── Data shown ──

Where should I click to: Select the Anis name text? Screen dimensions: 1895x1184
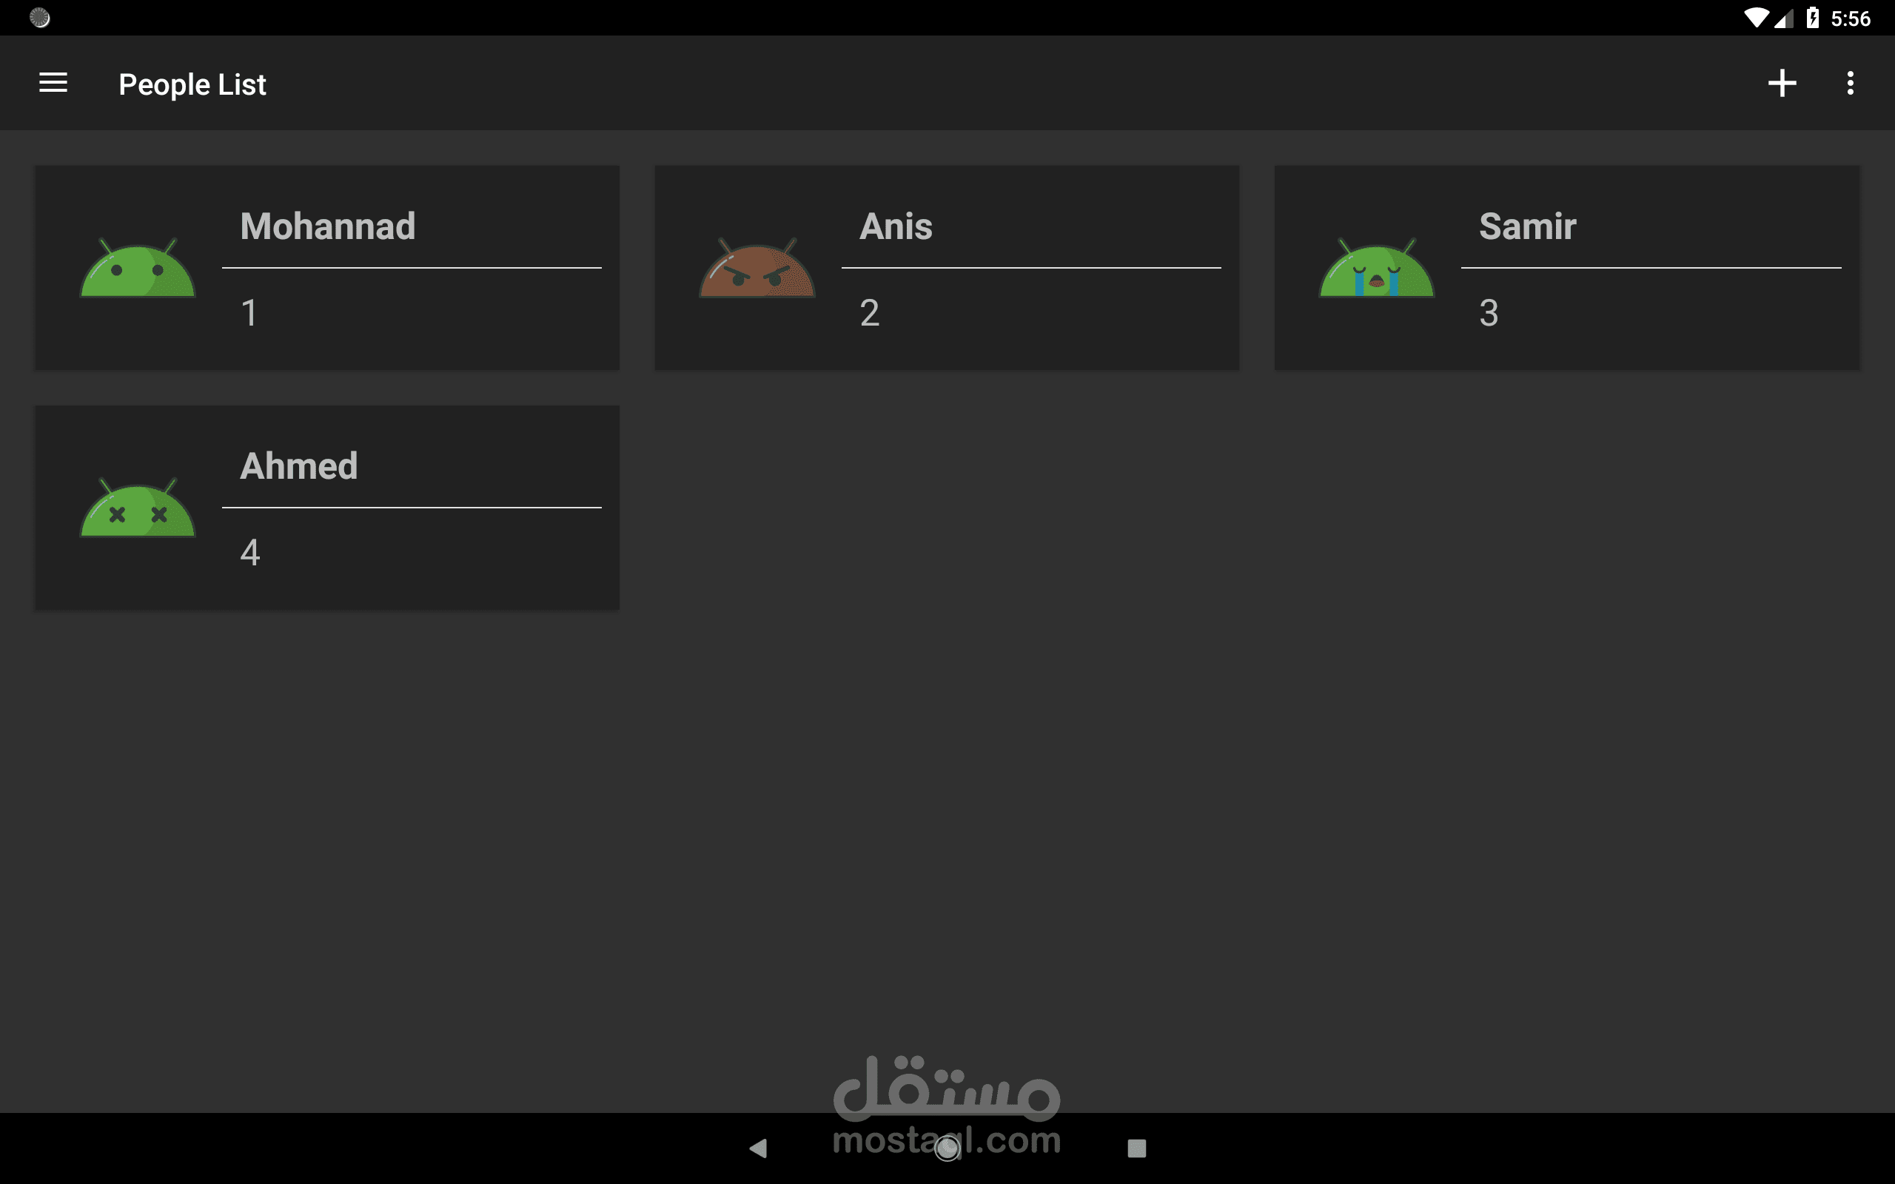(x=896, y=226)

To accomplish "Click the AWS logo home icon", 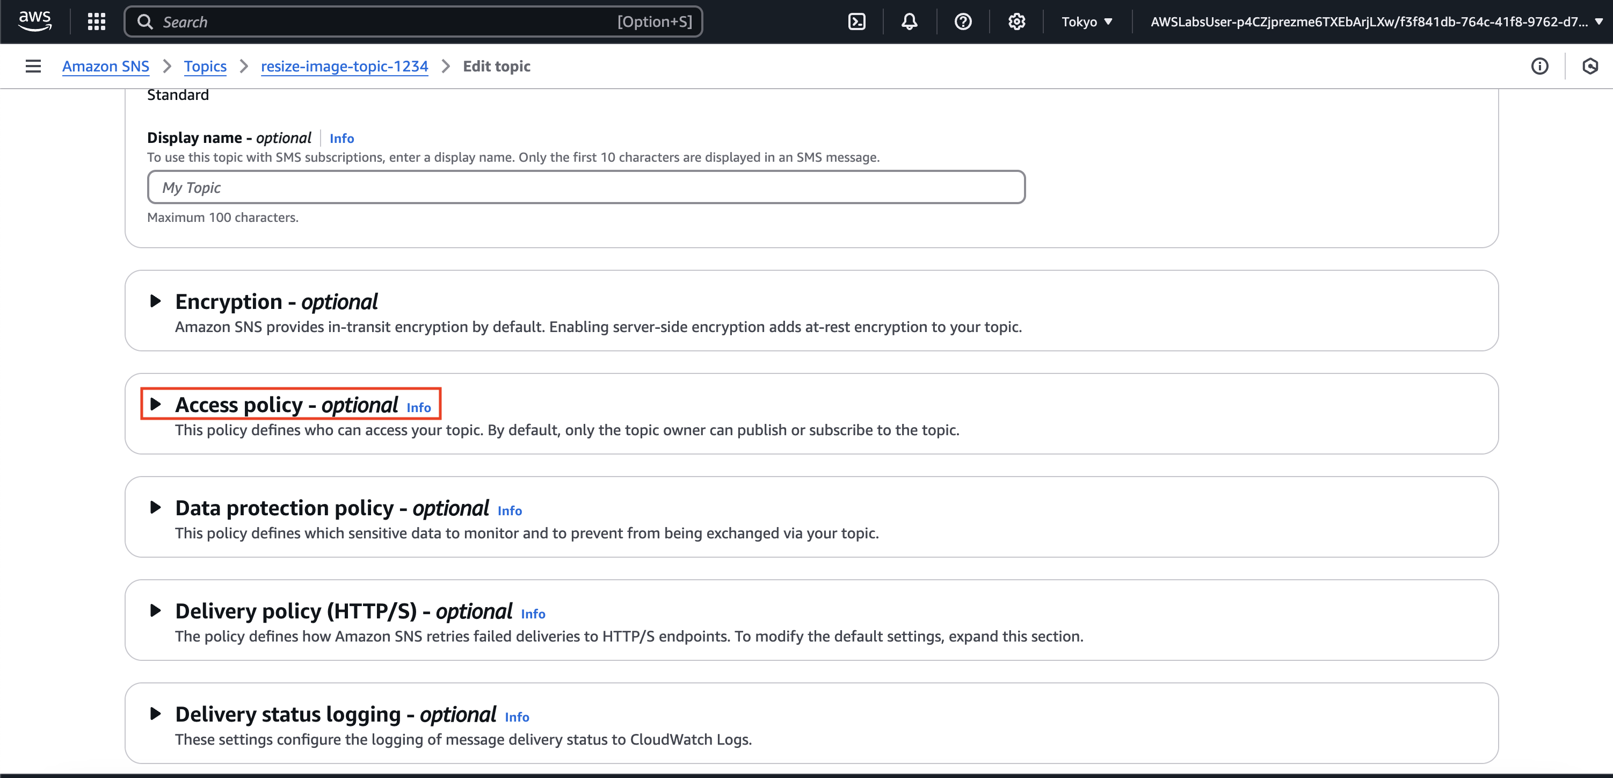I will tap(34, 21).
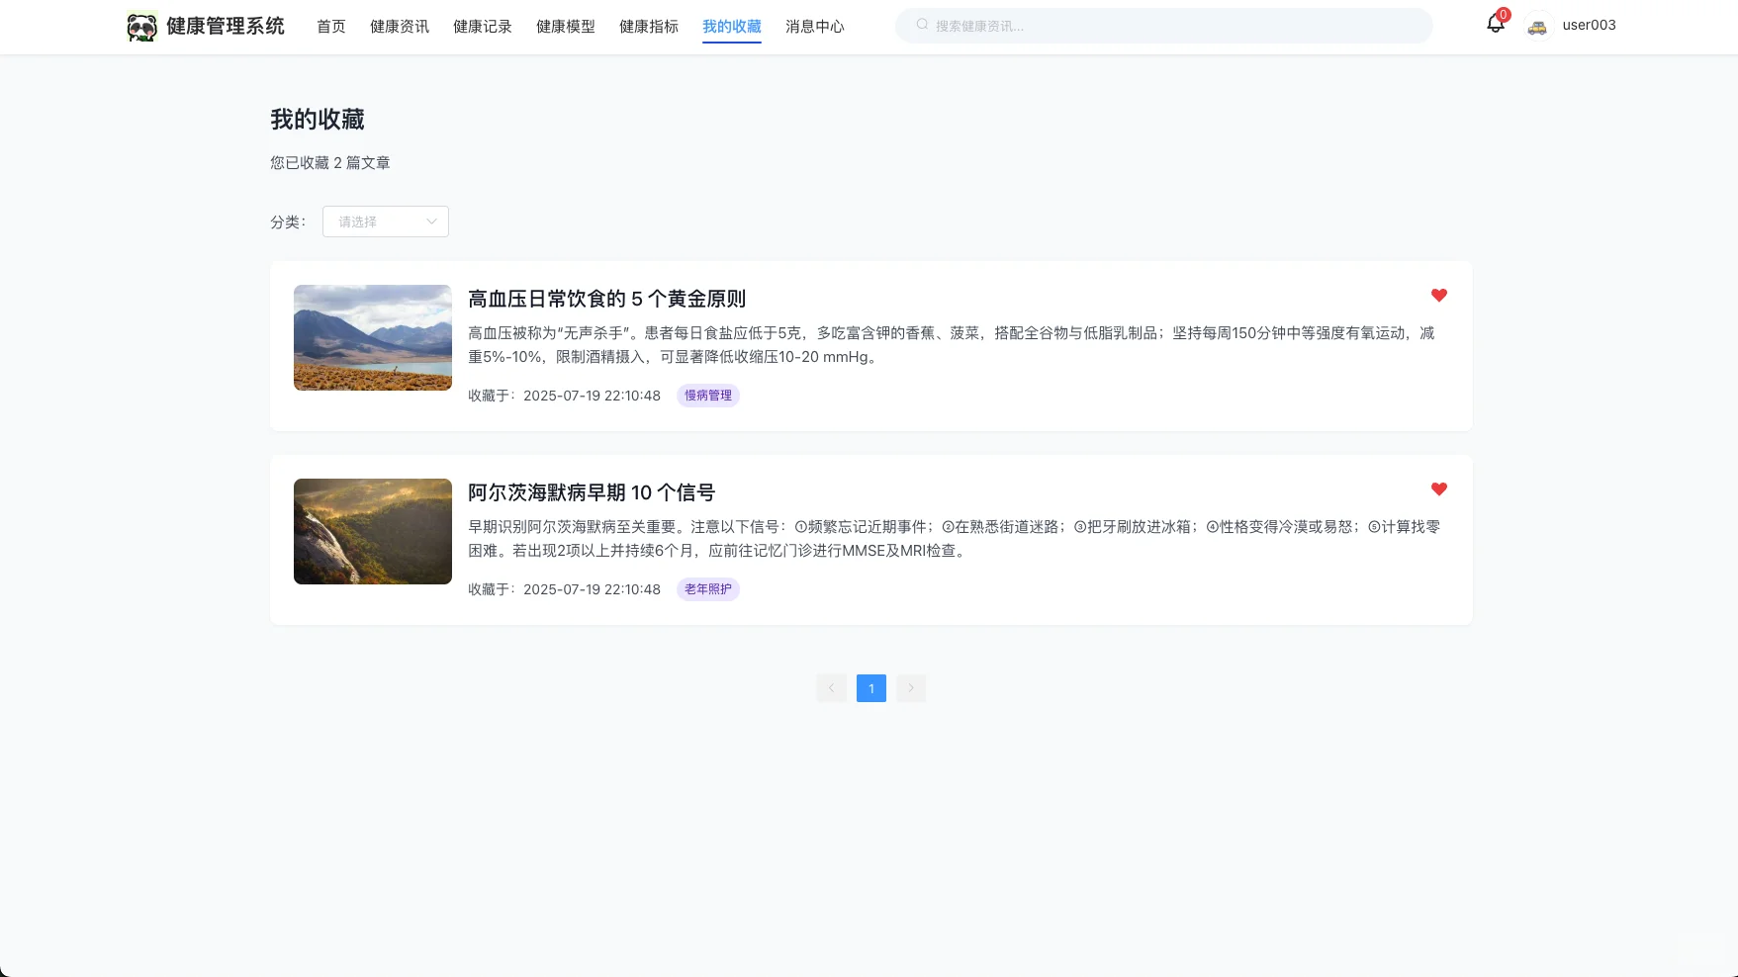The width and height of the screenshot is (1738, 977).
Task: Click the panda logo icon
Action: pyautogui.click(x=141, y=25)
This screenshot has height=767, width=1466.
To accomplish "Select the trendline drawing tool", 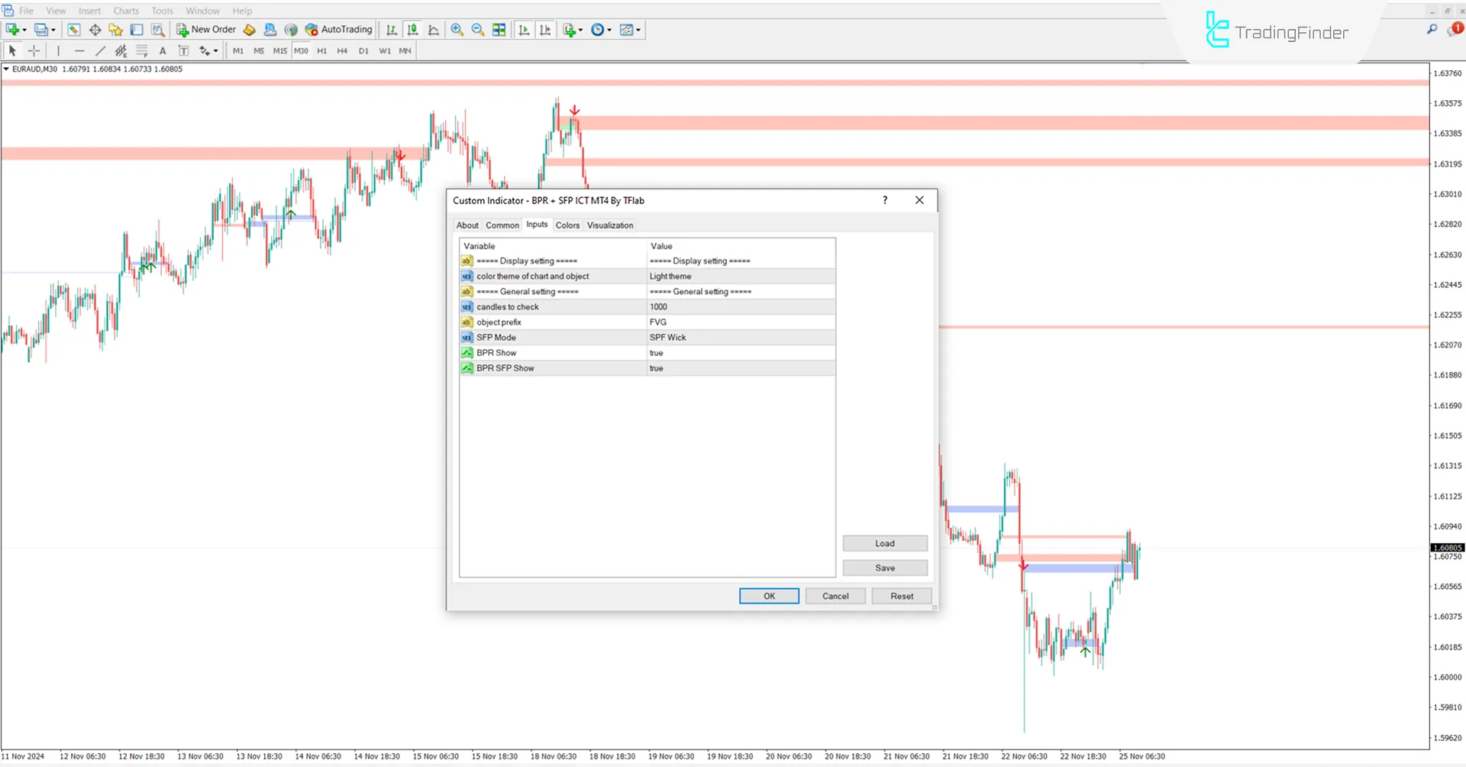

───

§ Work to be completed
From the line containing "This screenshot has height=767, width=1466." to the last line of the material, every line is to be reproduced exactly. No picture belongs in the copy.

§ Answer to the problem
This screenshot has height=767, width=1466.
To accomplish "Select the trendline drawing tool", 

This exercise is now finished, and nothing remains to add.